In English there are several different ways to talk about the future. However, future forms with will and going to are the most common among these. Although both of these structures are used to talk about future, there is an important difference between them.

The forms with will (simple future tense) are mainly used to make simple predictions about the future. It is also used to talk about our reactions to events that happen at the moment of speaking.

  • I think she will come. (Simple prediction about a future event)
  • ‘There is the doorbell.’ ‘I will go.’ (Reaction to an event occurred at the moment of speaking.)
  • ‘Don’t call me names. I will hit you.’ (Reaction)

The structure with going to is mainly used to talk about our plans and intentions.

  • I am going to tell her what I think about her. (Intention)
  • She will go mad when you tell her the truth. (Simple prediction)
  • I am going to take a holiday at the end of this month. (Intention / plan)
  • I will probably enjoy the holiday. (Simple prediction)

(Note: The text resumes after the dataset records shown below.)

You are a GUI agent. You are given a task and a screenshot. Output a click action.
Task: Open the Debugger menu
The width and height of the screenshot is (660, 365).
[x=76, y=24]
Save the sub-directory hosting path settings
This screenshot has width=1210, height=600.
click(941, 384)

Going to is also used to predict future based on present evidence.

  • Look at the sky. It is going to rain. (More natural than ‘It will rain.’)

Here we are predicting future based on evidence already present.

Start learning future forms by talking about your future plans and your thoughts about the future. Use going to talk about your plans and will to show your reactions to them.

  • I am going to take a foreign vacation next month. (Plan / intention)
  • It will probably be expensive. (Prediction)
  • I am going to visit countries like Malaysia and Thailand. (Intention)
  • I will probably meet interesting people there. (Prediction)

Future with ‘Will’ for Reactions

We have already learned that future with ‘will’ is used to talk about our reactions. Think about the various scenarios that call for reactions.

  • ‘It’s cold outside.’ ‘OK. I will wear my coat.’
  • ‘I’m hungry.’ ‘I will get you something to eat.’
  • ‘I can’t solve this problem.’ ‘I will help.’


After will, we use the base form of the verb.